Le conclusioni dello studio evidenziano il carattere innovativo degli architetti. Le loro case sono davvero significative nella scelta della posizione o del luogo “che richiede un’articolazione ingegnosa”, nell’integrazione degli spazi abitativi e lavorativi, nei materiali o anche nel contributo della propria rete professionale, elementi analizzati nello studio ma non presentati nell’articolo Studi di Bruxelles. E questo, nonostante i ricercatori abbiano combinato case emblematiche e case apparentemente ordinarie.


3 domande a Stephanie Van de Voorde, ingegnere-architetto, professoressa alla VUB

1. In che modo ti sembra originale lo studio di Linsy Raaffels da te supervisionato?

Innanzitutto perché non ha precedenti: a Bruxelles non era stato fatto nulla di paragonabile. Poi perché dalle prime esplorazioni risultava che molti architetti, noti e sconosciuti, avevano realizzato case molto interessanti, in location nuove, anche all’avanguardia, su terreni complessi e difficili. In terzo luogo, direi che lo studio è originale perché dietro le cifre ci sono storie vere.
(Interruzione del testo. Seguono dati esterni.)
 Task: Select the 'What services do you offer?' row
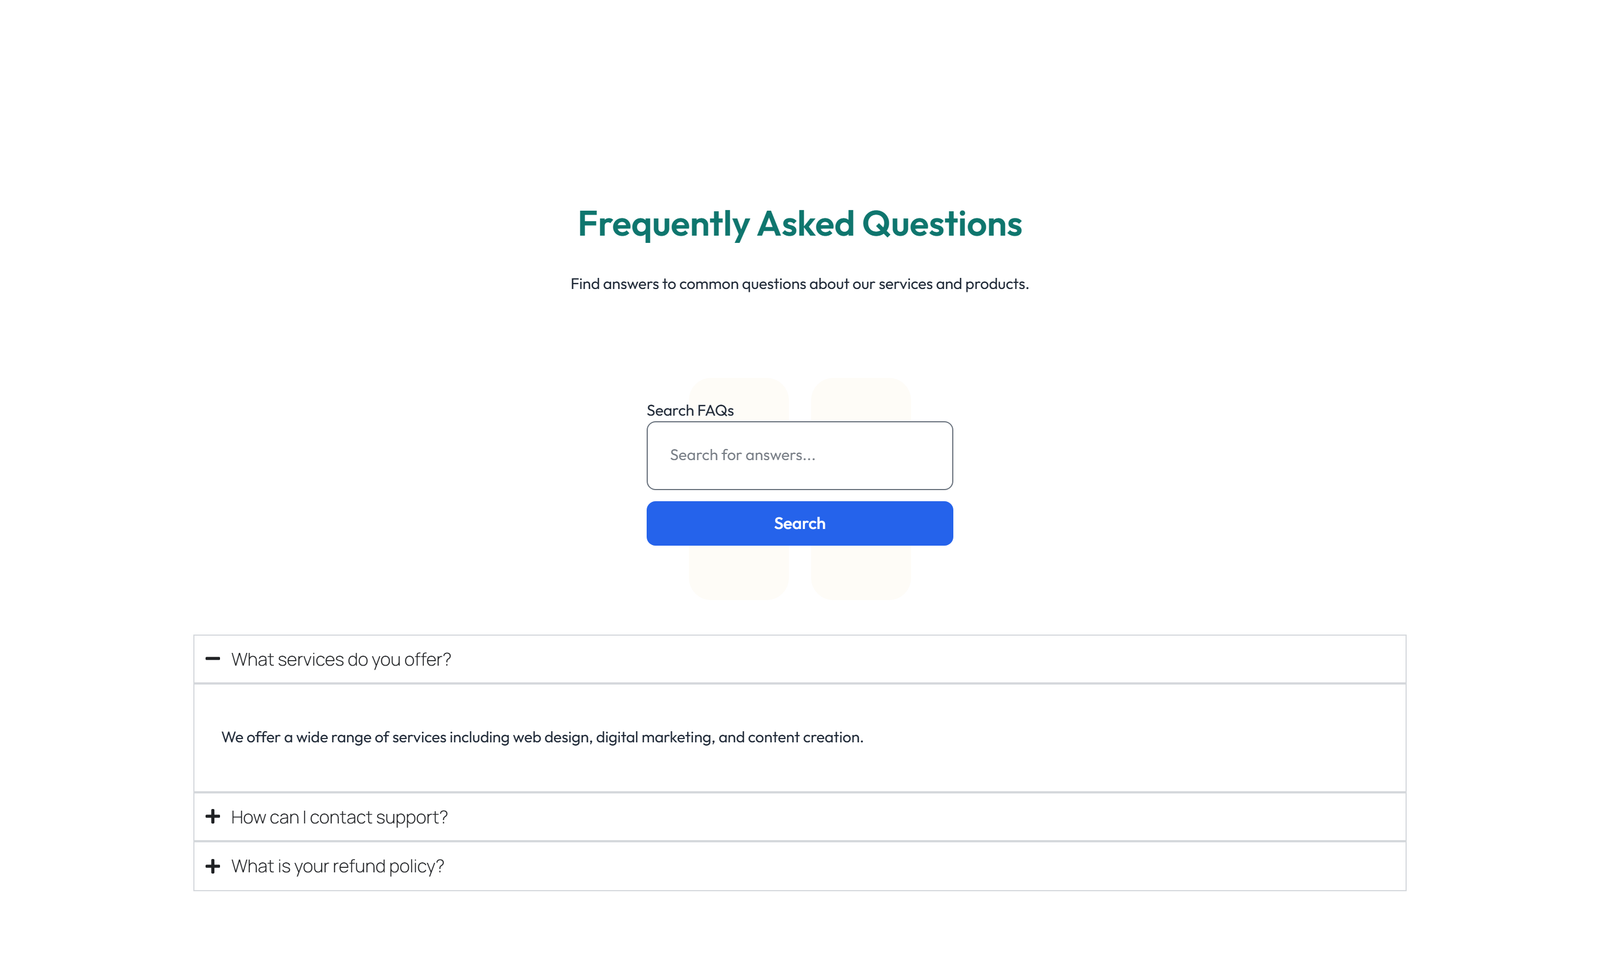pyautogui.click(x=341, y=659)
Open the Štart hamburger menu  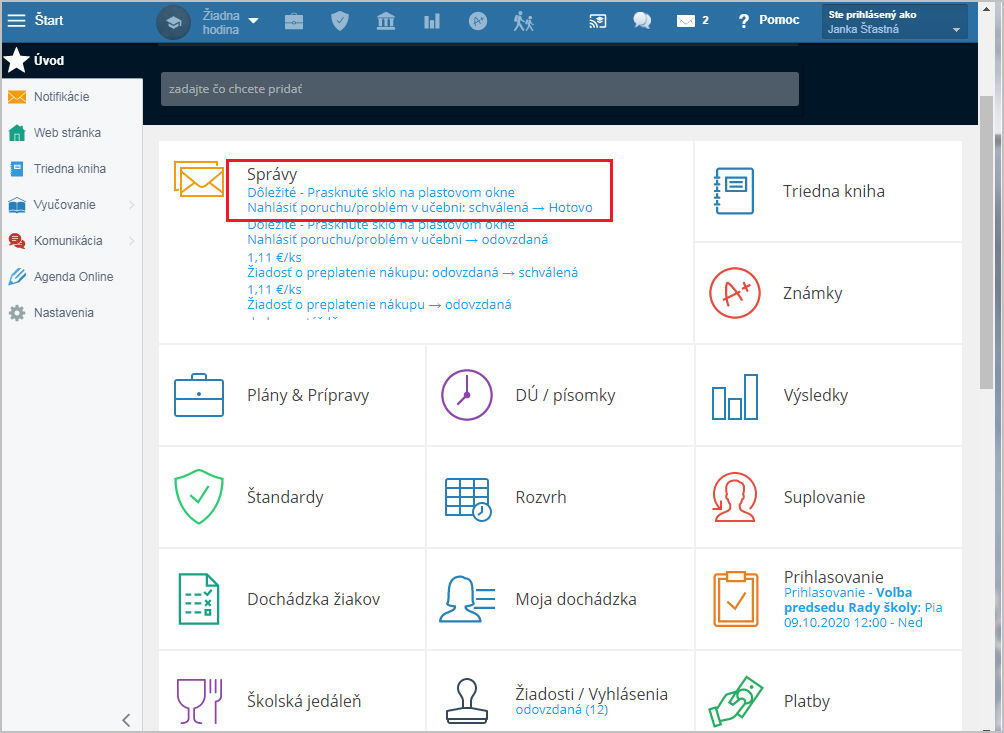click(17, 21)
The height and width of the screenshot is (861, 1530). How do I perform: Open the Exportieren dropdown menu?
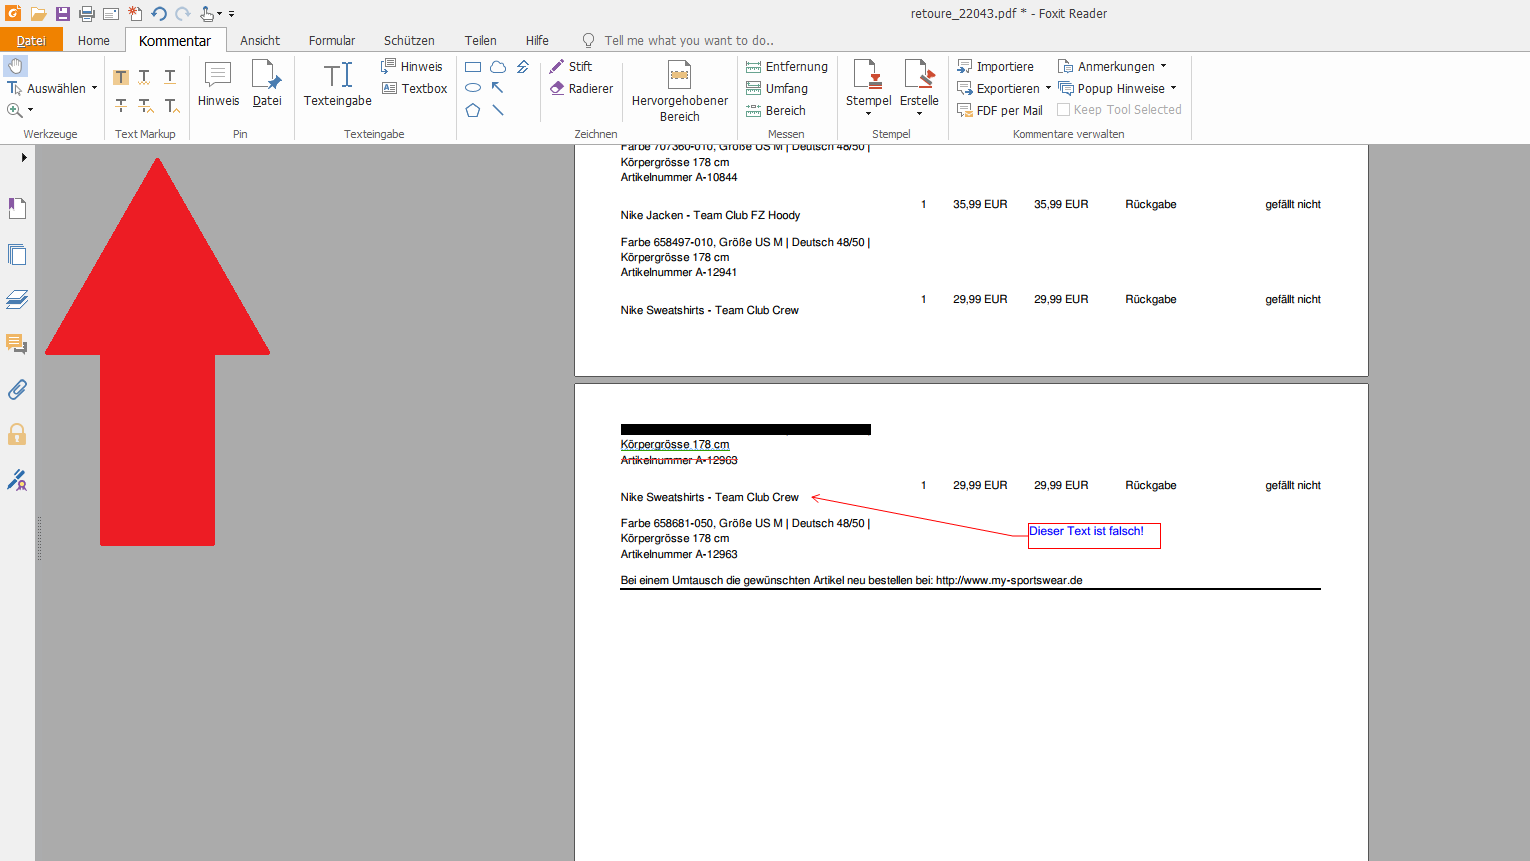click(x=1048, y=89)
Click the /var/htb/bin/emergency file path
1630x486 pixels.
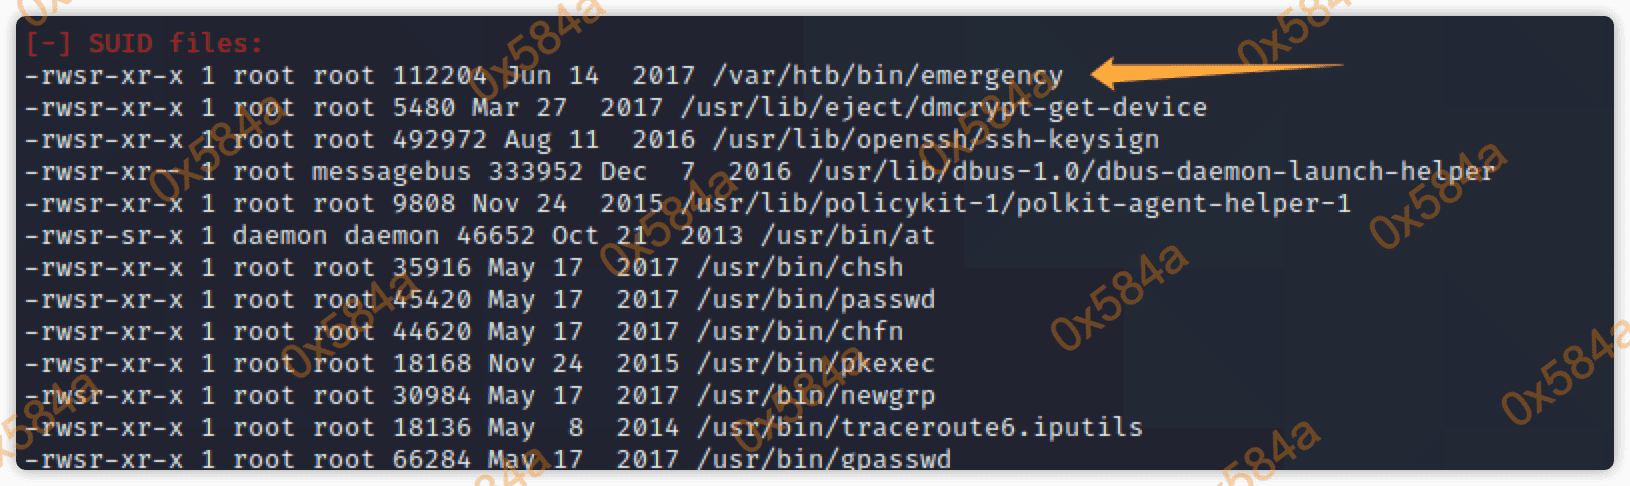coord(887,76)
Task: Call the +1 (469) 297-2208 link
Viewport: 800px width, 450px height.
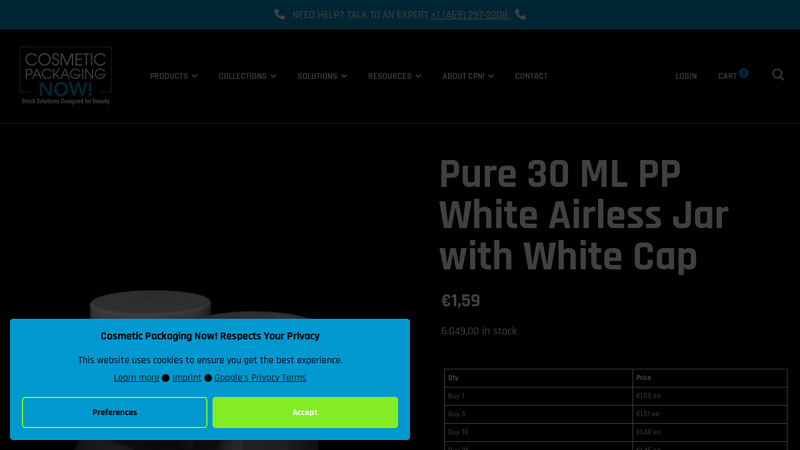Action: coord(469,15)
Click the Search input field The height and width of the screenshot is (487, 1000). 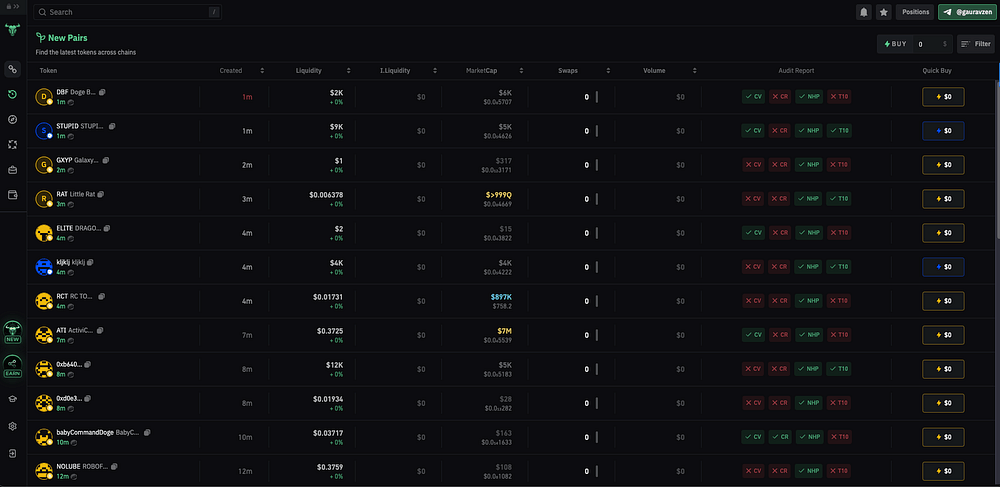pos(125,12)
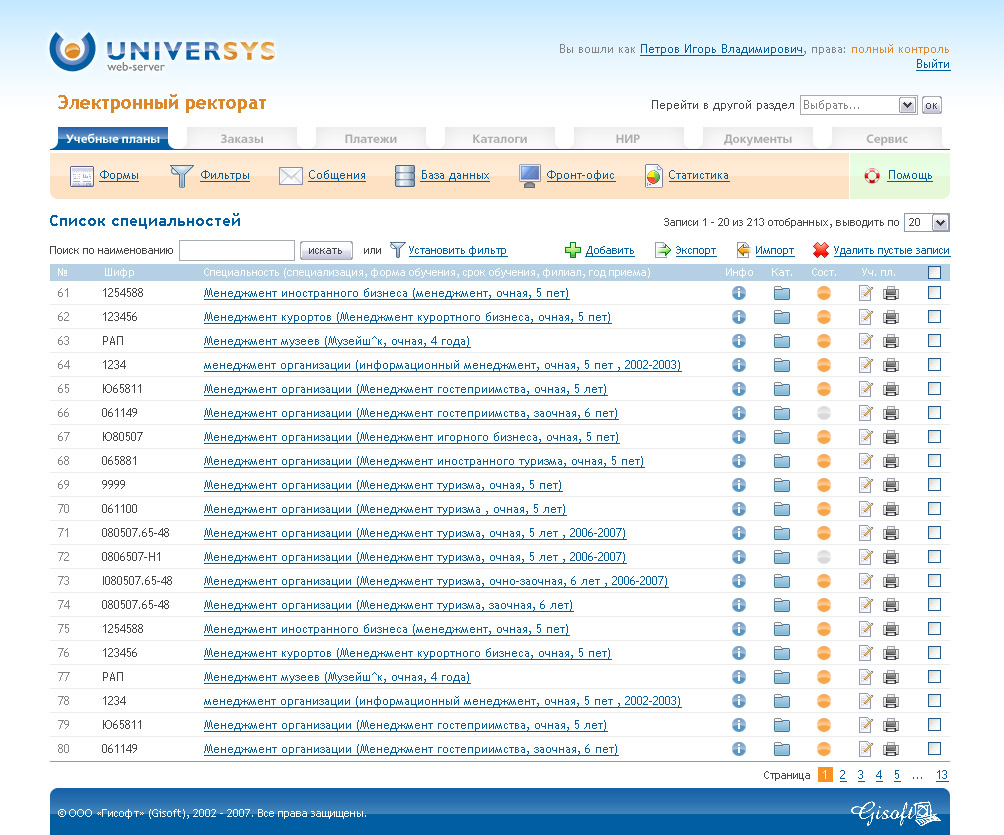Click the info icon for row 61
This screenshot has width=1004, height=835.
coord(739,293)
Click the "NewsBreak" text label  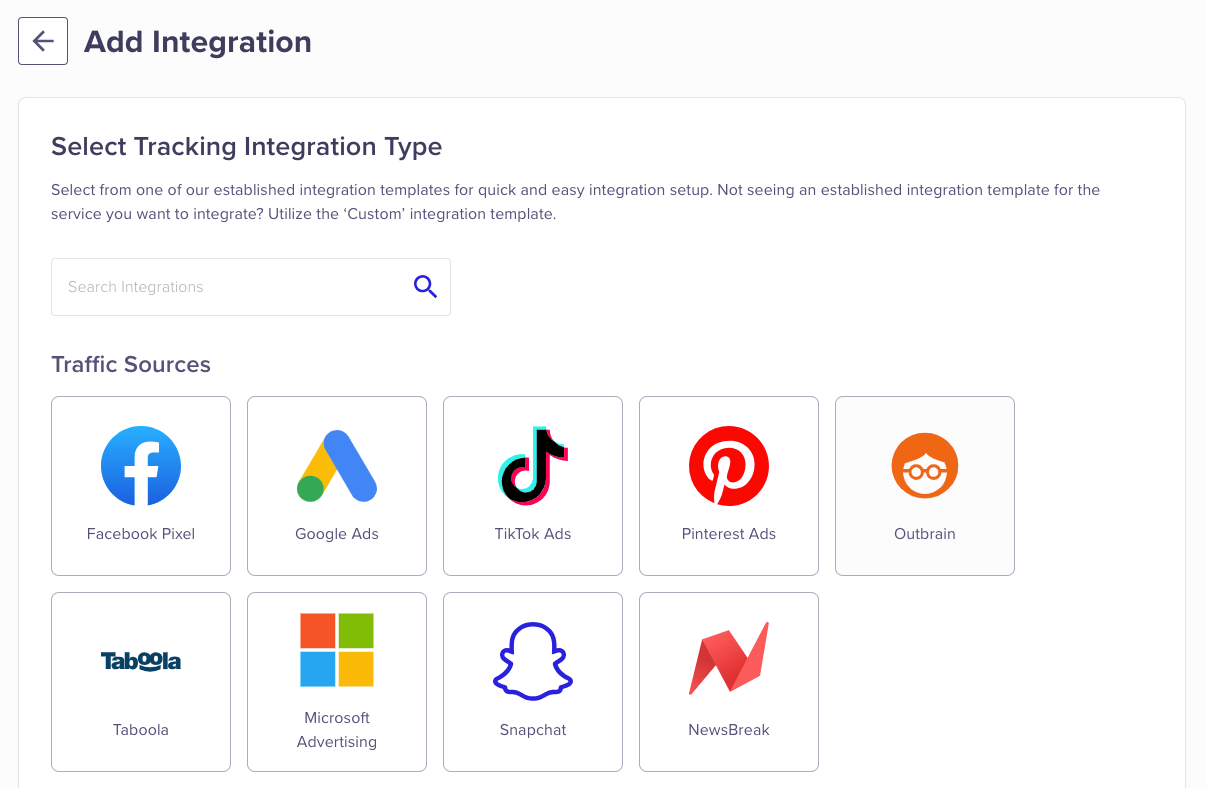(x=729, y=730)
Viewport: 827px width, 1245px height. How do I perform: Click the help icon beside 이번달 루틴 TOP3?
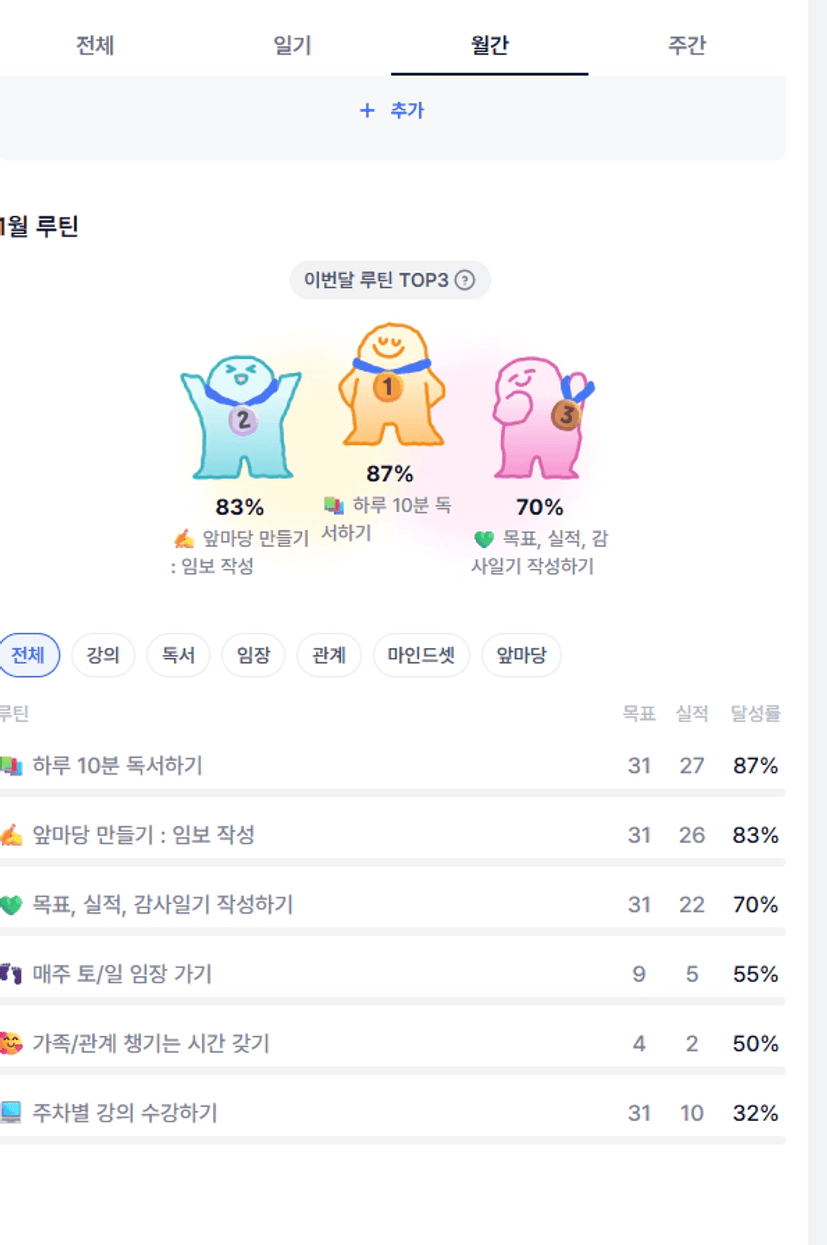(464, 280)
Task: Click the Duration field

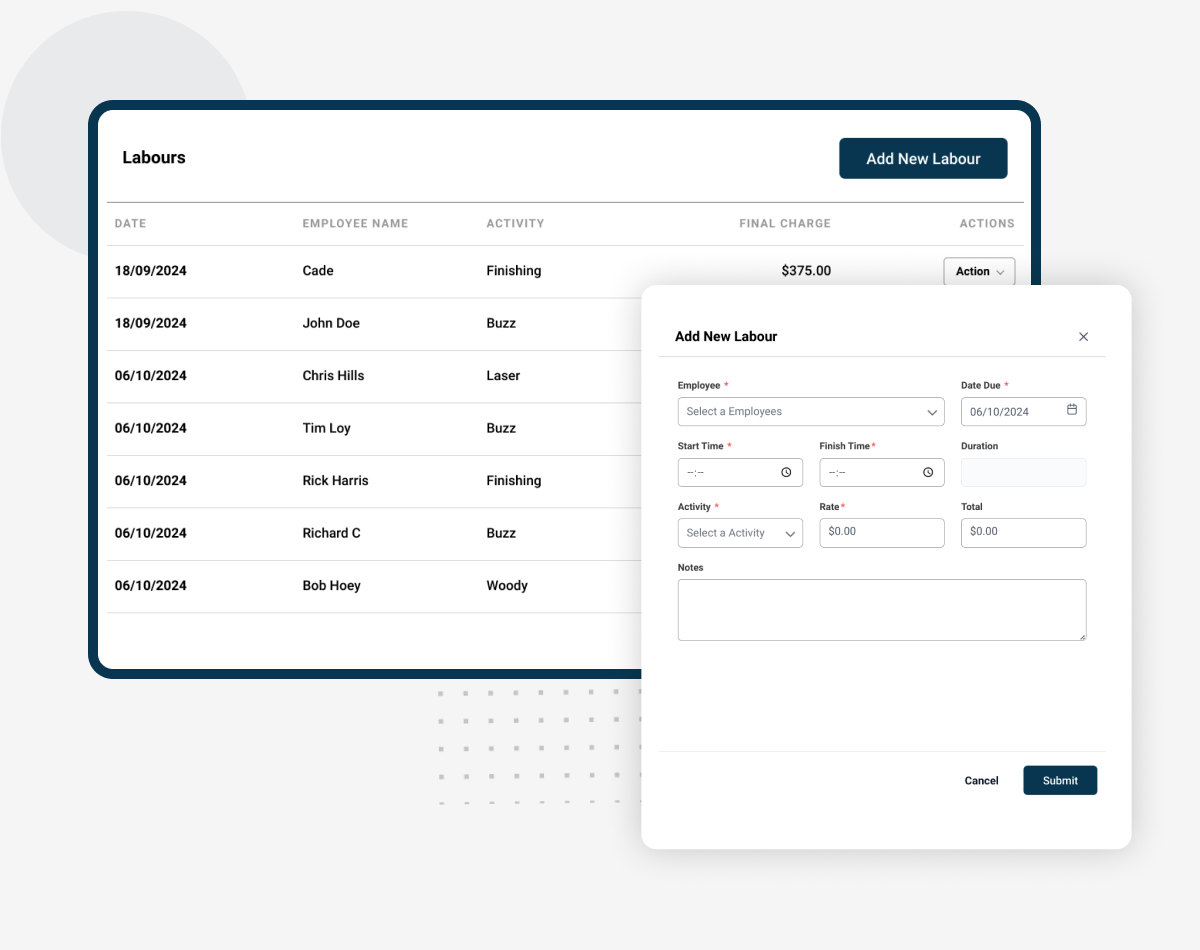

Come quella di Victor Taelemans che, in un periodo abbastanza breve, all’inizio del secolo, creò ben cinque case in cui visse! O quello di Victor Horta che, a cavallo del secolo, costruì, con la sua prima casa, uno dei capolavori dell’Art Nouveau (oggi Museo Horta), ma che, nel 1919, acquistò e ristrutturò una residenza neoclassica in Avenue Louise, in stile Art Déco.

2. Alcuni risultati ti hanno sorpreso?

Diciamo che rispetto ad altri studi simili realizzati all’estero, questo evidenzia chiaramente le specificità del suo mercato, Bruxelles in questo caso. Alla fine del XIX secolo Bruxelles era caratterizzata da una forte crescita demografica e quindi da un grande bisogno di alloggi. Molti architetti hanno visto in questa un’opportunità per attirare nuovi clienti utilizzando la propria casa come biglietto da visita. Spesso si stabilirono in nuove zone di sviluppo urbano, come ad esempio il quartiere delle Piazze, dove in appena dieci anni furono costruite 28 case progettate da architetti.

3. Questo studio potrebbe avere un seguito?

Molti temi meritano un’attenzione approfondita come il dinamismo e la competenza delle reti di artigiani, artisti e imprenditori che circondano gli architetti, stimolandoli, incoraggiandoli a innovare; o l’importanza e il posto di una casa personale nel lavoro di un architetto; ovvero il rapporto tra luoghi di lavoro e luogo di residenza; o i materiali utilizzati. A questo proposito un esempio lampante è dato dall’architetto Volckrick. Per il suo ufficio ha scelto materiali unici come l’asfalto per il pavimento e la fragmite (canna comune, ndr) per il soffitto. Questo uso unico è uno dei motivi che hanno giustificato la protezione della sua casa. Questo è un caso che mi piace particolarmente e che da allora ho integrato nelle mie lezioni. Va detto che sono poche le case protette del dopoguerra a Bruxelles, firmate da Jacques Dupuis o Willy Van Der Meeren, e quindi ora, Volckrick.